Cu/Nonsteroidal anti-inflammatory drugs [NSAIDs]
Copper binds to NSAIDs and appears to enhance their antiinflammatory activity [220].
Cu/Penicillamine
Penicillamine reduces copper levels that may be the intended use - as a helating agent in the case of Wilson’s disease to reduce toxic copper deposits [153].
Cu/Antacids
Antacids may reduce copper absorption by decreasing the amount of hydrochloric acid in the stomach [221].
Cu/Allopurinol
The studies suggest that allopurinol may reduce copper levels [222].
Cu/Oral contraceptives
Oral contraceptives increase the absorption of copper. Estrogen replacement for post-menopausal women can increase blood levels of copper. Estrogen enhances the absorption and half-life of copper which in turn inhibits the absorption of zinc [223].
Superoxide Dismutase/Valproic acid
The recent study evaluated changes in antioxidant status in blood during valproate monotherapy of adult patients with epilepsy. Significant differences between the study group and controls were found. The activity of erythrocyte SOD was higher in patients treated with valproate for a longer period (7-14 years) in comparison to controls (p=0.001) and patients with a short period of VPA treatment (p<0.001). Patients with uncontrolled epilepsy exhibited higher serum Zn than seizure-free patients (p=0.041). The antioxidant status of epileptic patients was modified by valproate monotherapy. The frequency of seizures and duration of VPA therapy were associated with changes of oxidative/antioxidative balance [224].
○ ○ ○ ○
§ What to do:
1 – Print, word for word, the part of the drug interaction notes starting with "Cu/Antacids" and going on through "of zinc [223].".
2 – Sum up the drug interaction notes in two sentences.

§ Given data:
○ ○ ○ ○
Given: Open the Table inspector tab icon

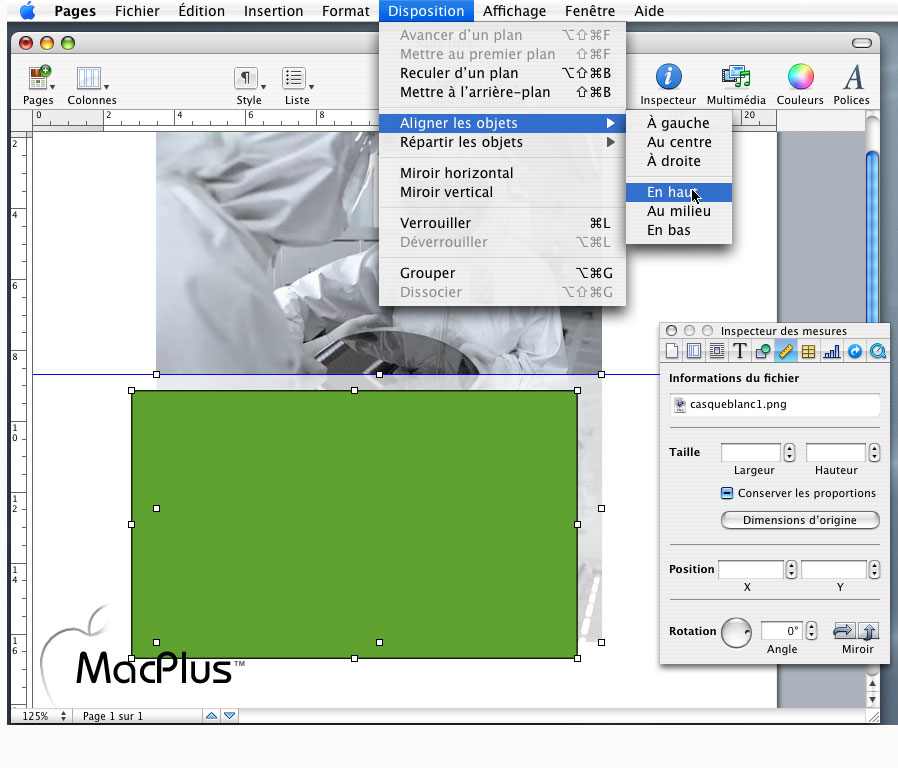Looking at the screenshot, I should pyautogui.click(x=808, y=351).
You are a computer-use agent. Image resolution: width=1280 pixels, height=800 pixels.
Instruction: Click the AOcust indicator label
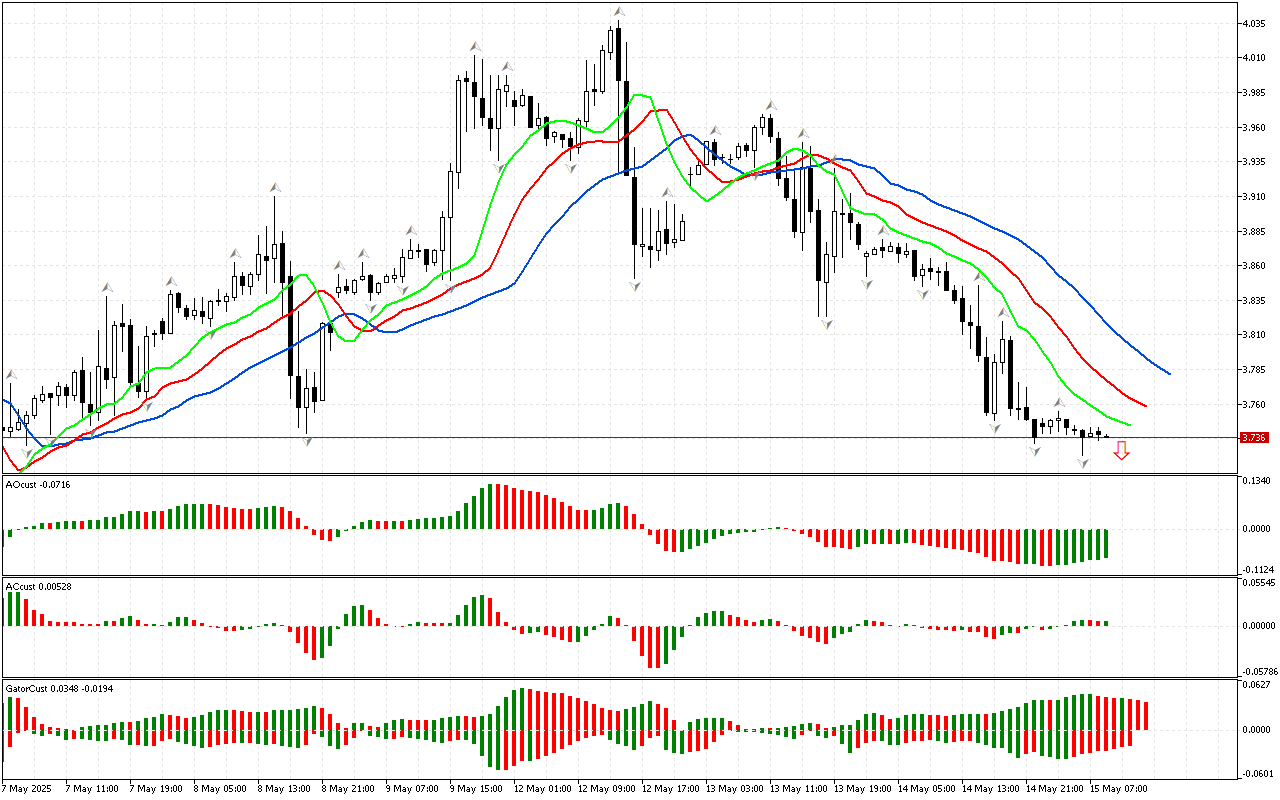(35, 485)
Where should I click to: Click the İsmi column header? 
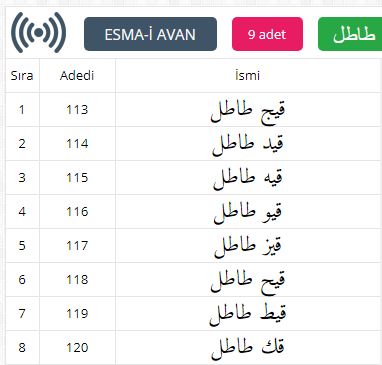247,76
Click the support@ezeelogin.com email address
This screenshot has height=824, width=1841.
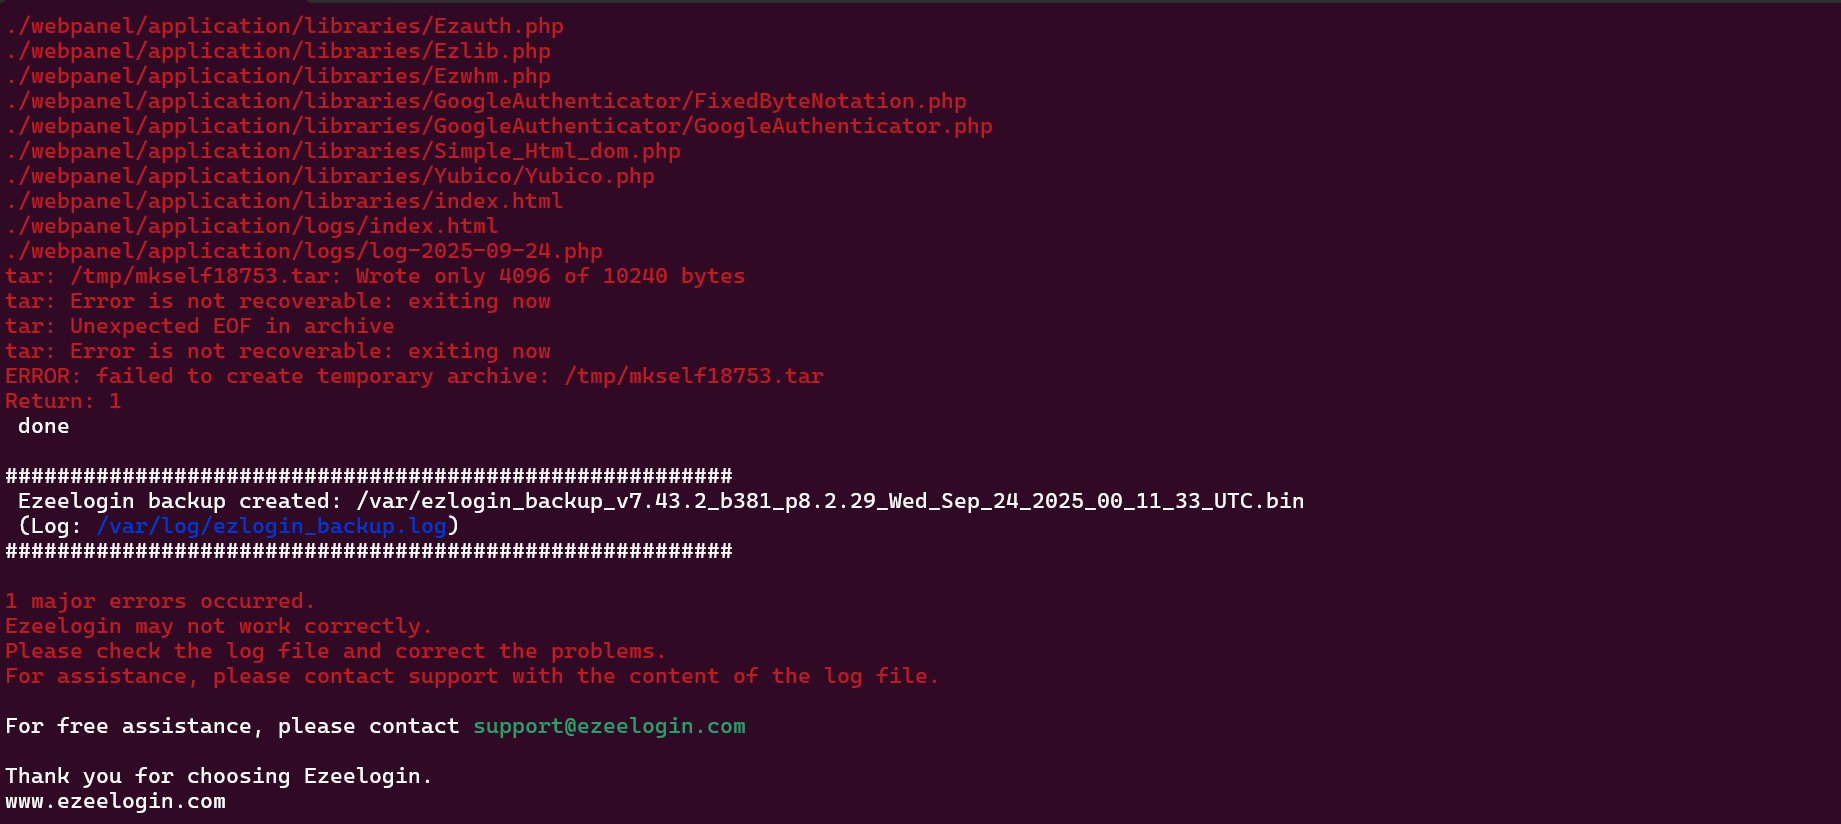(609, 726)
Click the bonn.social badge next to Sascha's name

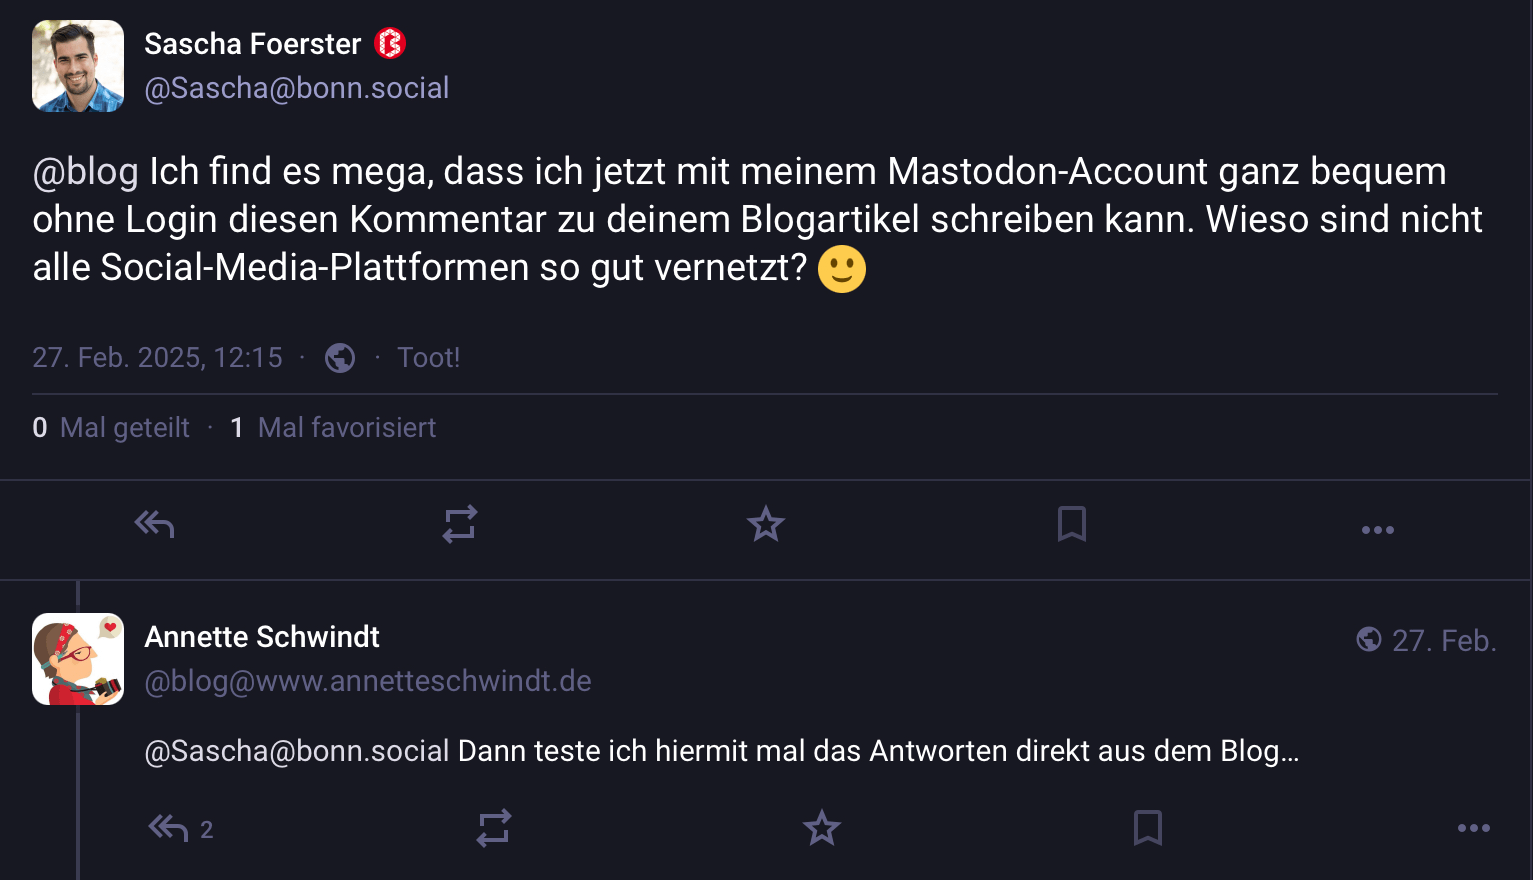coord(390,44)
○ ○ ○ ○
§ Responses by task:
1 –
Cu/Antacids
Antacids may reduce copper absorption by decreasing the amount of hydrochloric acid in the stomach [221].
Cu/Allopurinol
The studies suggest that allopurinol may reduce copper levels [222].
Cu/Oral contraceptives
Oral contraceptives increase the absorption of copper. Estrogen replacement for post-menopausal women can increase blood levels of copper. Estrogen enhances the absorption and half-life of copper which in turn inhibits the absorption of zinc [223].

2 – Copper binds to NSAIDs and appears to boost their anti-inflammatory effect, while penicillamine, antacids and allopurinol may lower copper levels or absorption, and oral contraceptives and estrogen raise copper absorption or blood levels. In adults with epilepsy treated with valproate alone, antioxidant status changed, with red blood cell SOD activity higher after 7 to 14 years of treatment.